• _REQUIREMENTS_
Reproduce the records starting at the line containing "1041x667 pixels." and ending at the line containing "Action: pyautogui.click(x=644, y=350)", substituting "Screen size" for every occurrence of "Screen dimensions" and leaving all else unchanged.

• _DATA RECORDS_
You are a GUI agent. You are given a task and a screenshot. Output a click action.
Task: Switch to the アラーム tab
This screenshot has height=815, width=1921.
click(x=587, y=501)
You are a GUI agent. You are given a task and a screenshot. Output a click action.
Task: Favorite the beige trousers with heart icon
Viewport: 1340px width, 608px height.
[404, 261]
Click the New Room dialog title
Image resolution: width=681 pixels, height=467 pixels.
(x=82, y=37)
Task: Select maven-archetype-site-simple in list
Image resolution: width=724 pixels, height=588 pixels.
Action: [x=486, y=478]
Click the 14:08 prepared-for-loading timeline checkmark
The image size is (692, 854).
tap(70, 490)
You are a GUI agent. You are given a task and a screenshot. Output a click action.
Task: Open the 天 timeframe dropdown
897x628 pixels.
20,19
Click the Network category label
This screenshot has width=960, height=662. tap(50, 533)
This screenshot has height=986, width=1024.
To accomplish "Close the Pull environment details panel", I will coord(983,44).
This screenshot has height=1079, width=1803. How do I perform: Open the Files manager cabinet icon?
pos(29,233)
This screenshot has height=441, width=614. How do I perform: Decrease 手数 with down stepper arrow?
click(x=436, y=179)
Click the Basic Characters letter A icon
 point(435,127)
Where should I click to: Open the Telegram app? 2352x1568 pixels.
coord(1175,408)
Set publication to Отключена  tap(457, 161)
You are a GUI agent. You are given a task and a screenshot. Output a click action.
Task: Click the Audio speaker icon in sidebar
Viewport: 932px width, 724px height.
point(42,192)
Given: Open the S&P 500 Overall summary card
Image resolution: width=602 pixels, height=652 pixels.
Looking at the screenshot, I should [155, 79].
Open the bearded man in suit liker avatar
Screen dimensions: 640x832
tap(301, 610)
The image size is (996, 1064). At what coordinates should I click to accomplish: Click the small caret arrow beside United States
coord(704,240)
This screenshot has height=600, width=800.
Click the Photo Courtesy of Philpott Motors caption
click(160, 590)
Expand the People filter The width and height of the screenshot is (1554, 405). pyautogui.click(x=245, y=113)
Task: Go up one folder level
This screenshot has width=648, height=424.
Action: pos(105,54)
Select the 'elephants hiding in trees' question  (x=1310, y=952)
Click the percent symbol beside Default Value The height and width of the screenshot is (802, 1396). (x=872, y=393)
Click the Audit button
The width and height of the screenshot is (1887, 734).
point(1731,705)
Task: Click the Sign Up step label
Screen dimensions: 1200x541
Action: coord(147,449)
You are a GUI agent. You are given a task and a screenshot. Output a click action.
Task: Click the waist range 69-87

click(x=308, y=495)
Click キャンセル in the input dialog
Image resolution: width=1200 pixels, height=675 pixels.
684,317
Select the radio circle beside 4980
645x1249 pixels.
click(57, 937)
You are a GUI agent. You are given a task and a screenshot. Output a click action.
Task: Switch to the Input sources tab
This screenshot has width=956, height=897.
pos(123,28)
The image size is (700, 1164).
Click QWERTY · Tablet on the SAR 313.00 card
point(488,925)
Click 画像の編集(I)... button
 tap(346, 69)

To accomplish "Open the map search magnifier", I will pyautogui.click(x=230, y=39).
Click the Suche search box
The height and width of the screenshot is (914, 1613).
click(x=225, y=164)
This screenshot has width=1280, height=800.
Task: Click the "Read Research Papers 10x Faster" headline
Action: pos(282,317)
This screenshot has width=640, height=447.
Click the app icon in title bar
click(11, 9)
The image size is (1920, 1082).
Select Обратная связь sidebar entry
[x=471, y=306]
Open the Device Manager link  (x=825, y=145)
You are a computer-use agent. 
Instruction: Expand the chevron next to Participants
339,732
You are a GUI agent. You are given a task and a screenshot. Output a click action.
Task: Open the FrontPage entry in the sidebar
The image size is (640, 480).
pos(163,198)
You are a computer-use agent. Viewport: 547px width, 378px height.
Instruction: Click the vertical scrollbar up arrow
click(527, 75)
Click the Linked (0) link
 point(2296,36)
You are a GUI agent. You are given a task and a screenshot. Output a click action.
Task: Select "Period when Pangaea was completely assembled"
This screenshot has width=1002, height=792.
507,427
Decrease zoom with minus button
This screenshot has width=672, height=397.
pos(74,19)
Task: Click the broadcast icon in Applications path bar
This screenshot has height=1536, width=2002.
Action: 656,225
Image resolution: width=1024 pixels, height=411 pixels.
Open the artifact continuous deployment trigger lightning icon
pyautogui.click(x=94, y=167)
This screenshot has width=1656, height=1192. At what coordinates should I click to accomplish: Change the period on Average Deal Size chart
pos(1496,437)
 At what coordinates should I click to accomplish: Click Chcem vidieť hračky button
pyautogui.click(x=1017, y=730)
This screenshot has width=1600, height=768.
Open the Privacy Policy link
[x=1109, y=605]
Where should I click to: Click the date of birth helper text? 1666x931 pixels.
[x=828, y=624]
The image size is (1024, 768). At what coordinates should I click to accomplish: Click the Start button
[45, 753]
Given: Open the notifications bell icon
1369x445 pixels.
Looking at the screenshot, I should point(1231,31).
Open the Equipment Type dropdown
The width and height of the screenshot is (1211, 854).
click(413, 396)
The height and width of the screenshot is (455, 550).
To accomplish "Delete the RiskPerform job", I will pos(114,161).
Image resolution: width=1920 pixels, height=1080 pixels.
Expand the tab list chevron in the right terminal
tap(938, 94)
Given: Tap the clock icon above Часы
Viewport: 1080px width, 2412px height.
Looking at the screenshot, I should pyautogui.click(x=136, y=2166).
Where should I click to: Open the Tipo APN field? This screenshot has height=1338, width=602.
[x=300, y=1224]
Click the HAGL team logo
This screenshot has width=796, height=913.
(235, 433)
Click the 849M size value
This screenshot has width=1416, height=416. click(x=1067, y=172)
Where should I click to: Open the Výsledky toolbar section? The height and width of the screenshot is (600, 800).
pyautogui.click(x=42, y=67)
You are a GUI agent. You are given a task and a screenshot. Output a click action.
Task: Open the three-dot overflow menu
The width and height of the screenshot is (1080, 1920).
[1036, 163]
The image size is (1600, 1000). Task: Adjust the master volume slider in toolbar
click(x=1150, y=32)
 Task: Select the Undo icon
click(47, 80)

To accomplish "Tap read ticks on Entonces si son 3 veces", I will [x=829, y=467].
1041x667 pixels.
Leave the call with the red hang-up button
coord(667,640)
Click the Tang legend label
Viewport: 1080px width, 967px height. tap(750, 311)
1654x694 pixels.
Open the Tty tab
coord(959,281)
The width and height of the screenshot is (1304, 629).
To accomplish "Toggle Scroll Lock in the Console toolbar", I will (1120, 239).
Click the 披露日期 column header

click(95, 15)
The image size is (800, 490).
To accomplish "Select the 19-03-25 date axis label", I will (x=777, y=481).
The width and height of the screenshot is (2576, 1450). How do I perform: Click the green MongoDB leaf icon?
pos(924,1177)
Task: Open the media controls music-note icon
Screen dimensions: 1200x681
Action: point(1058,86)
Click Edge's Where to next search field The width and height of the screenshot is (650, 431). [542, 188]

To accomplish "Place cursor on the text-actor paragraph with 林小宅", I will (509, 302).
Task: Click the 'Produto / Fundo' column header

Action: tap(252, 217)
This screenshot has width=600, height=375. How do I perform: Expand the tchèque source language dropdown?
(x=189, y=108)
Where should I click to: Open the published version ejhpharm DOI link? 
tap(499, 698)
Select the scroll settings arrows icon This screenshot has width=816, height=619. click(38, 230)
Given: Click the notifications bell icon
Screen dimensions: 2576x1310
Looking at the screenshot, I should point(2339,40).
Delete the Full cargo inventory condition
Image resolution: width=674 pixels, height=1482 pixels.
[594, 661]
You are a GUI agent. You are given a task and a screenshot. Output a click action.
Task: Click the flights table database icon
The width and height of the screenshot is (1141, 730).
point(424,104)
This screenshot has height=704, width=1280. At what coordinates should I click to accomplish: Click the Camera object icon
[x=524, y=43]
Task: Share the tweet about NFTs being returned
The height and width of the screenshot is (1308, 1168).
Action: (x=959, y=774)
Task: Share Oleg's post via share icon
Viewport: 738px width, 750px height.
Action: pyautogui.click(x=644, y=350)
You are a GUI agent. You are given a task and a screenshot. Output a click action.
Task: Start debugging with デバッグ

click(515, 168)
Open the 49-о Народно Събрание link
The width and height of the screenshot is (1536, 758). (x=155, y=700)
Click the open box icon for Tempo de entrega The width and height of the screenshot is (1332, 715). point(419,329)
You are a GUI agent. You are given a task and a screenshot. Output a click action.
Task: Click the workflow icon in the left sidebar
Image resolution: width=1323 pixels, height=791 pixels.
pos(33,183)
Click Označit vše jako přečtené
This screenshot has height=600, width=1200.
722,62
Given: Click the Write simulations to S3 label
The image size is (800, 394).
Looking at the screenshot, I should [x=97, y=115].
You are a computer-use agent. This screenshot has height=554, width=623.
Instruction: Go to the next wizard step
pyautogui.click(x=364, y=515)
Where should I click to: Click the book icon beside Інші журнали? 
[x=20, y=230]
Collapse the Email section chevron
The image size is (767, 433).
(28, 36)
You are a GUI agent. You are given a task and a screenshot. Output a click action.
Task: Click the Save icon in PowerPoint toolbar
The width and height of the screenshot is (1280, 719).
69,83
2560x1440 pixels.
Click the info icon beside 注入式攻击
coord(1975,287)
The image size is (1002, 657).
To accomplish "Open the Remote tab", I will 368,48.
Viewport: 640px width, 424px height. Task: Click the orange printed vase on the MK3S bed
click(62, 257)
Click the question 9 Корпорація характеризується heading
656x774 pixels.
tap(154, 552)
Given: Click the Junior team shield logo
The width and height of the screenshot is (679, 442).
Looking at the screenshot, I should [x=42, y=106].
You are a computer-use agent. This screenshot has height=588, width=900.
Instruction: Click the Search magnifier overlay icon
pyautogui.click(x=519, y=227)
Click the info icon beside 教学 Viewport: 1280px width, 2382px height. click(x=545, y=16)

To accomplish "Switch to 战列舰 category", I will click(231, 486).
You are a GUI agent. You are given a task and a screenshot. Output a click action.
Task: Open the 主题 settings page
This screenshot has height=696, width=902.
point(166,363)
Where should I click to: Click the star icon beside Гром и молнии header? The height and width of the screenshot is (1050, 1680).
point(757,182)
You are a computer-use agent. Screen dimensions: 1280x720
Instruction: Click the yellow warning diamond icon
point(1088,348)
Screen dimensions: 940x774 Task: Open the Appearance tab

• _WRITTEN ANSWER_
1041x667 pixels.
Leave the call with the red hang-up button
coord(667,640)
Click the Tang legend label
Viewport: 1080px width, 967px height. tap(750, 311)
1654x694 pixels.
Open the Tty tab
coord(959,281)
The width and height of the screenshot is (1304, 629).
To accomplish "Toggle Scroll Lock in the Console toolbar", I will (1120, 239).
Click the 披露日期 column header

click(95, 15)
The image size is (800, 490).
To accomplish "Select the 19-03-25 date axis label", I will (x=777, y=481).
The width and height of the screenshot is (2576, 1450). How do I perform: Click the green MongoDB leaf icon?
pos(924,1177)
Task: Open the media controls music-note icon
Screen size: 1200x681
Action: point(1058,86)
Click Edge's Where to next search field The width and height of the screenshot is (650, 431). [542, 188]

To accomplish "Place cursor on the text-actor paragraph with 林小宅", I will (509, 302).
Task: Click the 'Produto / Fundo' column header

Action: tap(252, 217)
This screenshot has width=600, height=375. How do I perform: Expand the tchèque source language dropdown?
(x=189, y=108)
Where should I click to: Open the published version ejhpharm DOI link? 
tap(499, 698)
Select the scroll settings arrows icon This screenshot has width=816, height=619. click(38, 230)
Given: Click the notifications bell icon
Screen size: 2576x1310
Looking at the screenshot, I should point(2339,40).
Delete the Full cargo inventory condition
Image resolution: width=674 pixels, height=1482 pixels.
[594, 661]
You are a GUI agent. You are given a task and a screenshot. Output a click action.
Task: Click the flights table database icon
The width and height of the screenshot is (1141, 730).
point(424,104)
This screenshot has height=704, width=1280. At what coordinates should I click to accomplish: Click the Camera object icon
[x=524, y=43]
Task: Share the tweet about NFTs being returned
The height and width of the screenshot is (1308, 1168).
Action: (x=959, y=774)
Task: Share Oleg's post via share icon
Viewport: 738px width, 750px height.
Action: pyautogui.click(x=644, y=350)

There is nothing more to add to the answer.